# Requirements
1. According to the article on routine extraction, what does the author call functions that are created by automatically moving repeated chunks of code into a function?
2. Render this sentence from the article on routine extraction in French: "One obvious way to implement the conjecture algorithm is to make it randomly delete or insert new instructions into the code."
3. Extend the article on routine extraction, picking up right after the last sentence of its introduction.

# Excerpted passage

□ □ □ □

CTP Theory: Automatic Routine Extraction

December 07, 2019

Introduction

In CTP Theory, new theories are created by an algorithm, called the "conjecture algorithm", that randomly varies the code of an old theory to create a new one. One obvious way to implement the conjecture algorithm is to make it randomly delete or insert new instructions into the code. This approach, however, has at least one serious issue: the only functions it can insert into the code are those that are built into the language as basic instructions. To solve this issue, I've developed an approach I call "Routine Extraction", which automatically finds repeated chunks of code and moves them into a function. I call functions created in this manner "routines". Once routines have been found, the conjecture algorithm can insert references to these routines into new theories, rather than only inserting basic instructions.

□ □ □ □

# Information supplied

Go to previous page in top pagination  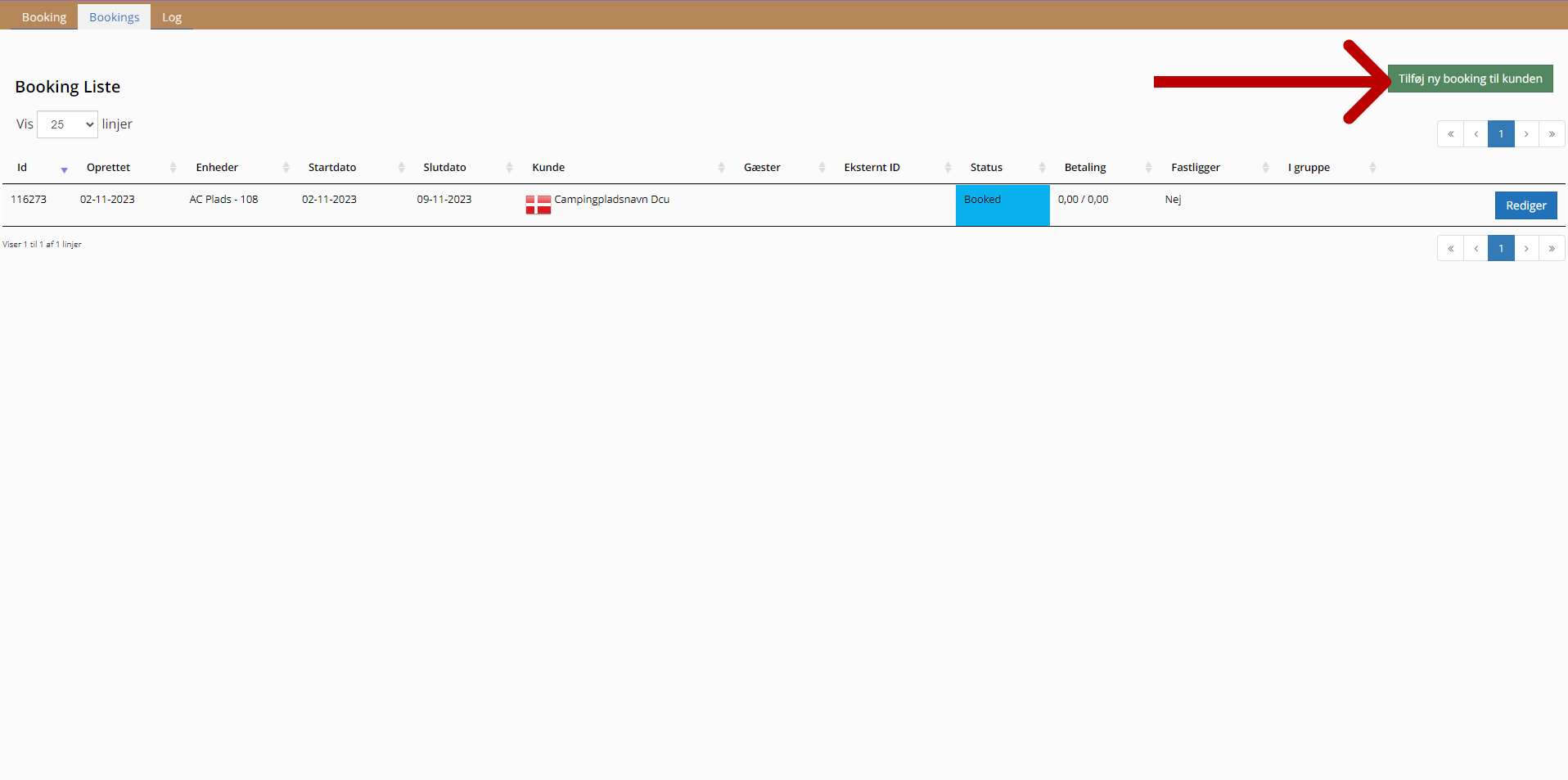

□ □ □ □

# Answers per task
1. Routines.

2. Une manière évidente de mettre en œuvre l'algorithme de conjecture consiste à lui faire supprimer ou insérer aléatoirement de nouvelles instructions dans le code.

3.
Simplifying Code Expression

To extract a routine, we first need to be able to find a repeated chunk of code. Consider, as an example, this segment of code, written in the language I created for my implementation of CTP Theory:

push_const 0

add

remove_int 1

push_claim_int

push_const 0

add

remove_int 2

Don't worry about what this code actually does, because that isn't important for what we're trying to accomplish.

This code contains a chunk consisting of "push_const 0" followed by "add" that appears twice. That means that we can define a new routine that consists of that chunk of code, and then replace each of the two instances of the chunk with a reference to this new routine. But, to implement this as a general approach, we need to have a way to automatically detect such repeated chunks.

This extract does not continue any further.